An Introduction to the Permutation Test:
The Permutation Test, also known as a re-randomization test or exact test, is a non-parametric method for testing the null hypothesis that two different groups come from the same distribution. Instead of relying on a theoretical distribution (like the t-test which relies on the normal distribution), the permutation test creates its distribution from the data by calculating all possible outcomes from rearrangements (permutations) of the data.
- Basic Steps:
- Combine all data from both groups into a single dataset.
- Repeatedly shuffle (permute) the combined data and then allocate the first ‘n’ items to the first group and the rest to the second group.
- For each shuffle, calculate the test statistic (e.g., difference in means).
- The p-value is then calculated as the proportion of shuffled permutations where the test statistic is more extreme than the observed test statistic from the original groups.
- Advantages:
- No assumptions about the underlying distribution of the data.
- Can be applied to a wide range of test statistics and sample sizes.
- Limitations:
- Computationally intensive for datasets with large sample sizes since it requires evaluating all possible permutations.
Formulation of Initial Questions about the Data:
Before diving deep into any data analysis project, it’s imperative to formulate questions that guide the research and analysis process. These questions ensure the analysis remains focused and purposeful.
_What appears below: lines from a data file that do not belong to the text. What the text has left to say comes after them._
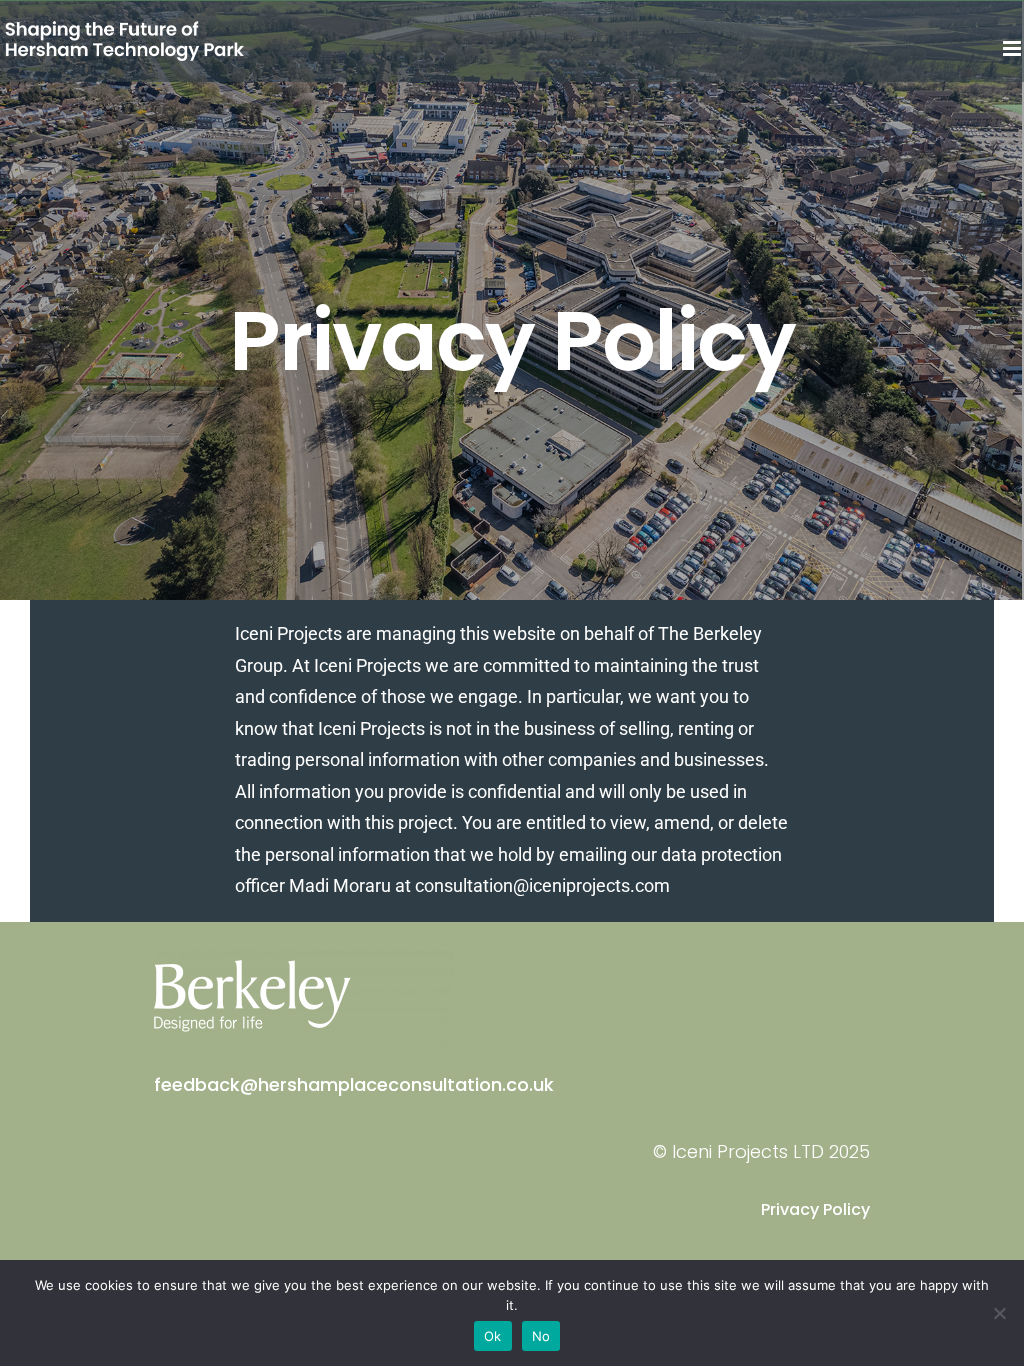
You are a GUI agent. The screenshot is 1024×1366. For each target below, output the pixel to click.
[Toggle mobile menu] (1013, 48)
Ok (493, 1336)
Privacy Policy (815, 1209)
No (541, 1336)
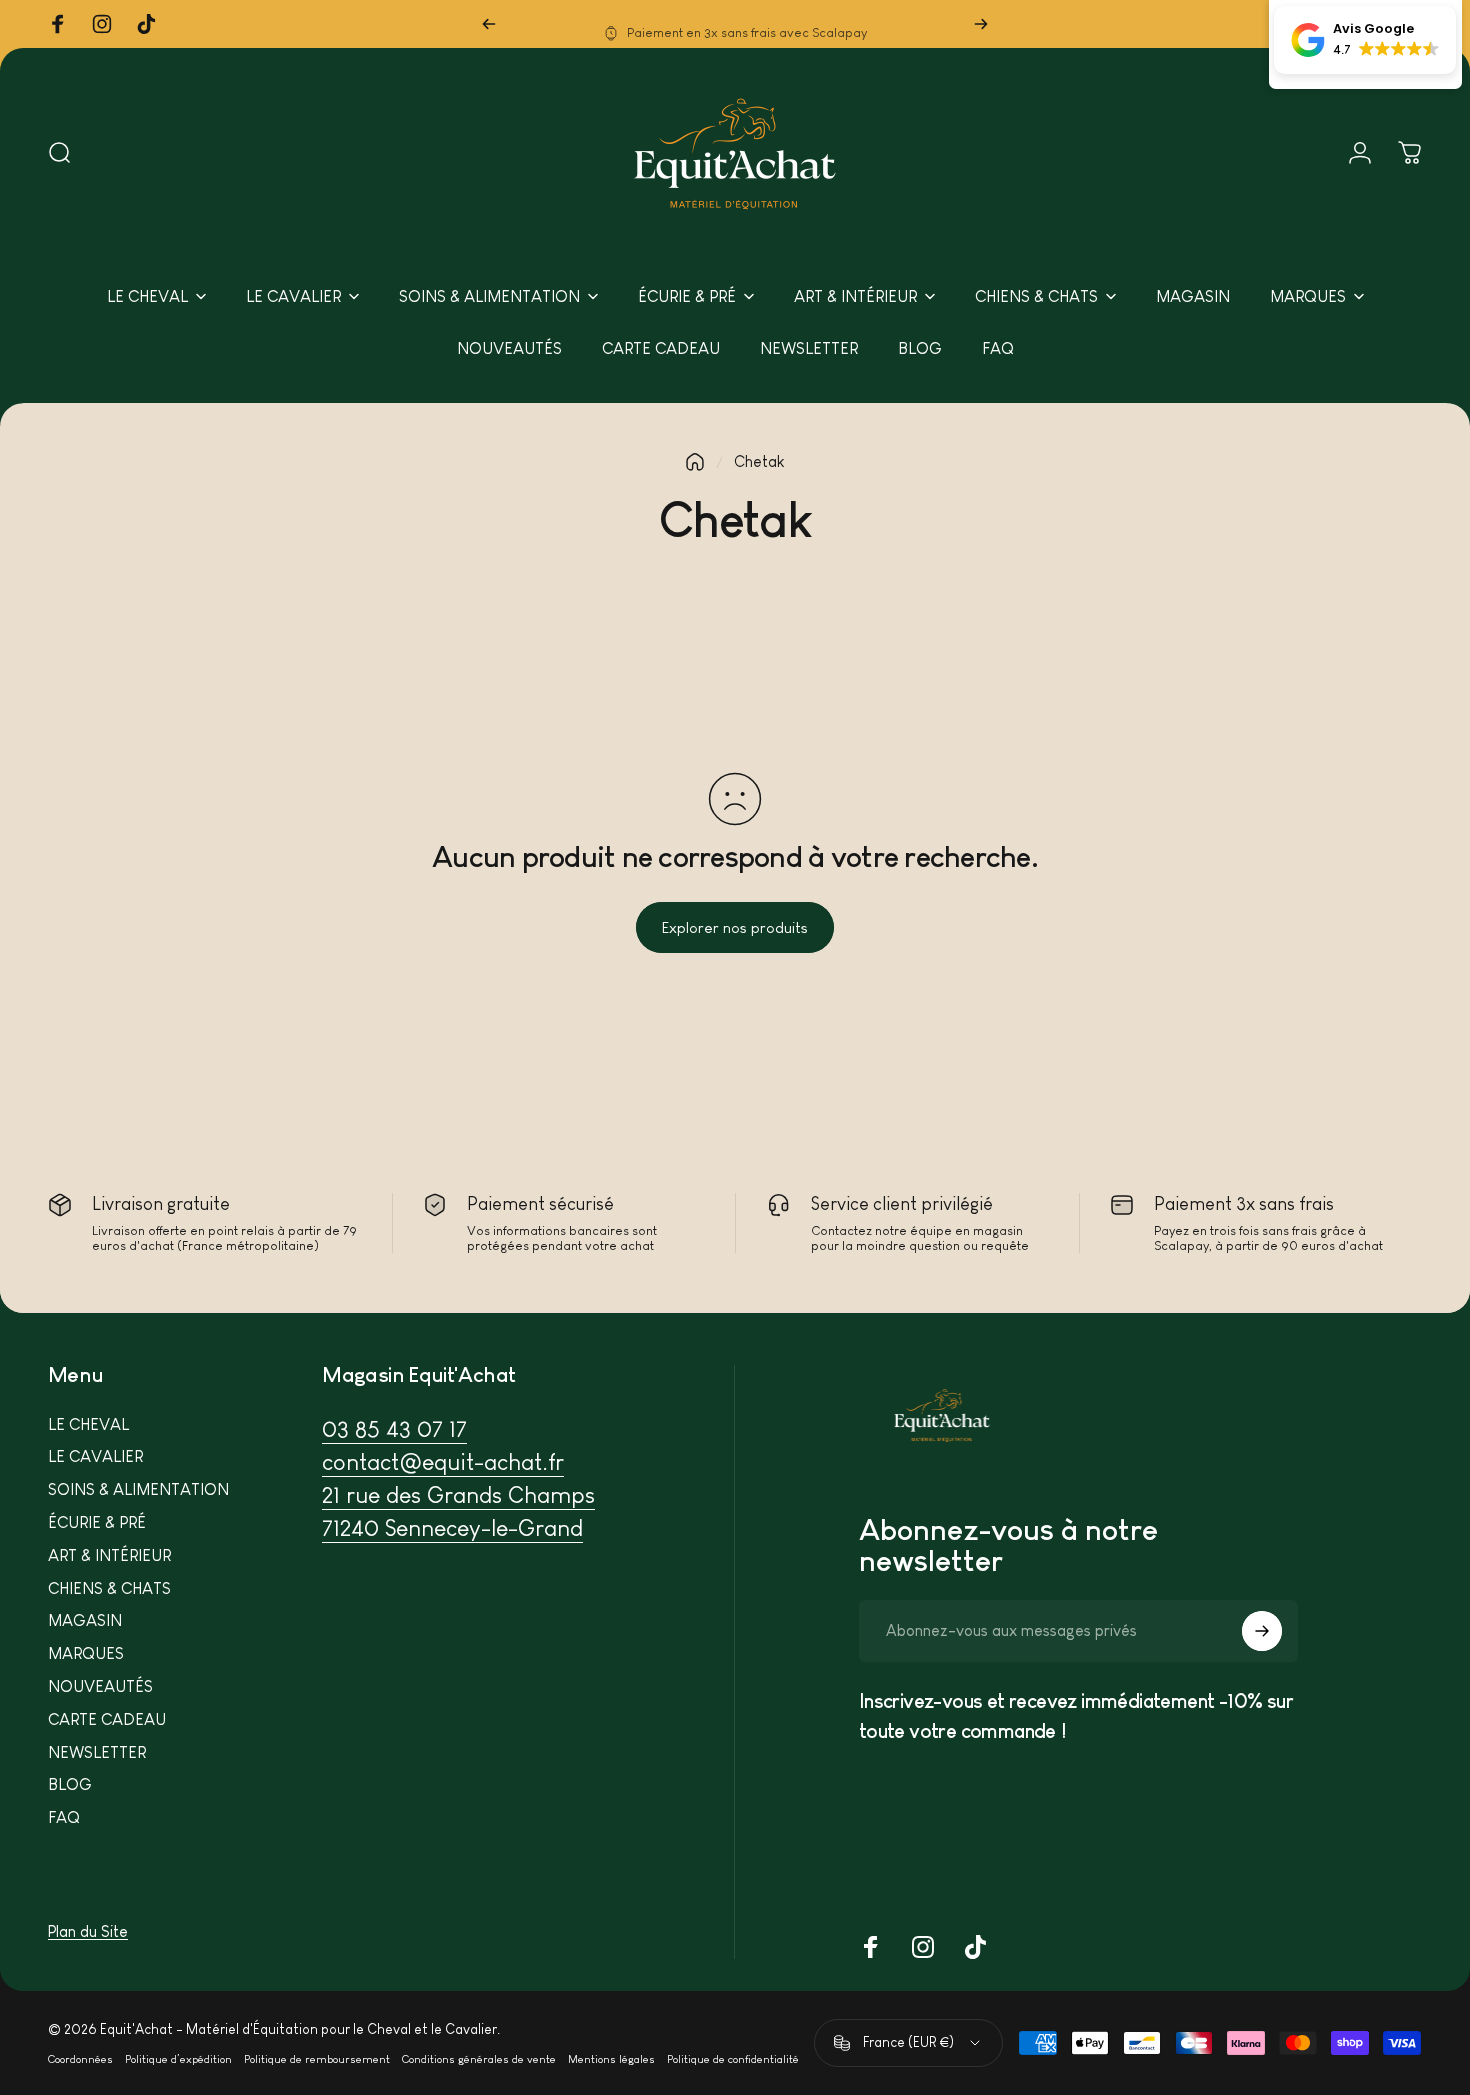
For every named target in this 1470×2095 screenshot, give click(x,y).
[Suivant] (981, 24)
- Purpose and Goals: Understanding the objectives of the analysis. What do we hope to achieve or conclude at the end of the process?
- Data Understanding: What kind of data do we have? How is the data structured? What are the primary features and potential target variables?
- Potential Patterns: Are there specific patterns, correlations, or trends we anticipate or are particularly interested in uncovering?
- Challenges and Constraints: Are there limitations in the data? Do we anticipate any biases, missing values, or anomalies?
- Stakeholder Considerations: Who is the target audience for the results? Are there specific questions or concerns from stakeholders that the analysis should address?
- Potential Impact: How might the results of the analysis affect decision-making processes or future actions?